Put Your Trust in ... Russ?


The 2-year-old bay colt and the two guard from Brooklyn are linked by a name—a once damning, now loving adjective of a name. Last April, Louisville coach Rick Pitino christened two of his other racehorses after players, calling the fast one Siva, for his point guard, Peyton Siva, and the big one Gorgui, for his 6'11" center, Gorgui Dieng. The coach purchased the bay at auction two months later for $145,000, on the advice of Doug O'Neill, the trainer of 2012 Kentucky Derby and Preakness winner I'll Have Another. O'Neill began working with the colt in Los Angeles last summer and told Pitino that it was a "giving" horse with natural speed—but it just might be impossible for a jockey to control. "He gives you 110 percent every day," O'Neill said, "but he isn't always doing the right thing 110 percent."

"I have a player who can be the MVP for either team," Pitino replied. "It sounds like a four-legged Russ Smith."

And so Smith's nickname became the horse's name. If they ever meet, college basketball's most endearingly reckless star—the 6-foot, 165-pound, dribble-attacking and pocket-picking junior who leads the fifth-ranked Cardinals in scoring and steals—has something he wants to ask his equine brother:

"Do you know that my name is Russdiculous too?"

RUSSDICULOUS: a Pitino portmanteau, coined at a January 2012 practice for the purpose of criticism. As Smith recalls, his ongoing battle with a condition endemic in Big Apple ballers—call it shot-selectiveness deficiency disorder—caused Pitino to snap, "That shot was ridiculous! Only you would take that shot. That shot was ... Russdiculous!"

Smith fired frequently and inefficiently through most of last season—taking a whopping 35.6% of the Cardinals' shots and making a woeful 35.6%—as the sixth man on a team that stumbled out of the polls by late January. But when Louisville came alive and went on an 8--0 run in March, Smith was invaluable. "Without him," Pitino says, "we have no chance of winning the Big East tournament and going to the Final Four." During that run a semantic shift occurred. RUSSDICULOUS evolved to mean, able to make enough winning plays to get away with pushing your coach to the brink of a nervous breakdown.

Smith frayed the nerves of opposing ballhandlers by making a school-record 87 steals (despite playing just 21.5 minutes per game), but his nail-biting habit so annoyed Pitino that trainer Fred Hina was ordered to paint Smith's fingers with Thum, a foul-tasting liquid usually used on children. Before Smith hit the free throws that iced the Big East championship—his first title at any level—he yelled over to Pitino, "I finally won something!"

In the 59--56 victory over New Mexico that put the Cardinals in the Sweet 16, Smith botched a dunk but hit all three of his shots from behind the arc—and gave Pitino bunny ears on national TV after the game. Playing point guard in relief of Siva, who had fouled out, in the final three minutes of their Elite Eight comeback over Florida, Smith missed two wild shots and committed two turnovers ... but sank two decisive free throws with 17.8 seconds left.

_Exercise requirements_:
a) In the Russ Smith article, how much did Pitino pay for the bay colt at auction?
b) Copy out the Russ Smith article word for word from "Smith frayed the" to "17.8 seconds left.".
c) Continue the Russ Smith article after its final sentence.

_Available data_:
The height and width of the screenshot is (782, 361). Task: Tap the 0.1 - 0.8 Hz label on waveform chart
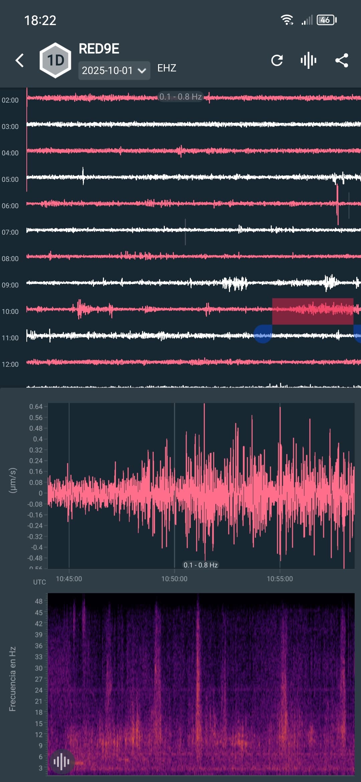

_Task results_:
a) $145,000

b)
Smith frayed the nerves of opposing ballhandlers by making a school-record 87 steals (despite playing just 21.5 minutes per game), but his nail-biting habit so annoyed Pitino that trainer Fred Hina was ordered to paint Smith's fingers with Thum, a foul-tasting liquid usually used on children. Before Smith hit the free throws that iced the Big East championship—his first title at any level—he yelled over to Pitino, "I finally won something!"

In the 59--56 victory over New Mexico that put the Cardinals in the Sweet 16, Smith botched a dunk but hit all three of his shots from behind the arc—and gave Pitino bunny ears on national TV after the game. Playing point guard in relief of Siva, who had fouled out, in the final three minutes of their Elite Eight comeback over Florida, Smith missed two wild shots and committed two turnovers ... but sank two decisive free throws with 17.8 seconds left.

c)
In the postgame celebration Smith, who had once responded to a Pitino tongue-lashing in practice by requesting (but not receiving) a hug, locked onto the Cardinals' coach for a relieved and heartfelt embrace.

Bloodlines are paramount in horse breeding, and Russdiculous was sired by Malibu Moon, an esteemed great-grandson of Secretariat. The bipedal Russ Smith is an outsized character who was sired and trained by an even more outsized character. That would be Big Russ, a 41-year-old Brooklynite who's a bigwig in Harlem.

Big Russ grew up as one of 10 siblings in a Midtown welfare hotel near Madison Square Garden, cooking and selling (but, he says, never using) crack as a teen in the mid-'80s. He was a defensive specialist (and self-described bully) as a guard in a brief playing career at Molloy College in Rockville Centre, N.Y., and for a pro team in Tunisia. He worked in security and management for rap artists Trina and Big 5, among others. In the '90s, Big Russ also took up acting, landing a Foot Locker commercial and appearing in an East Village bio play about Tupac Shakur. He was the basketball consultant on the 2000 film Finding Forrester, in which he appears on the credits right after Casey Affleck. That was how an eight-year-old Smith got a flicker of screen time as an extra, running across a Bronx street in a pair of long johns.

All the while Big Russ was building a small empire on Frederick Douglass Boulevard in Harlem, where one can find, on the same block, Big Russ Barbershop, Big Russ Salon and a soon-to-be-opened clothing store that will be called Wolf Styles. The basketball-themed barbershop has framed pictures of the younger Smith, who, customers often tell Big Russ, is "way too nice to be your son." It is accepted that Smith inherited his good humor from his mother, Paulette O'Neal, a substitute teacher who was the stable presence keeping his early hoops career on track. (She and Big Russ are divorced.) Big Russ has such a notoriously short fuse that he might get physical with someone who called him Russdiculous. But that doesn't mean he hasn't been in some Russdiculous situations.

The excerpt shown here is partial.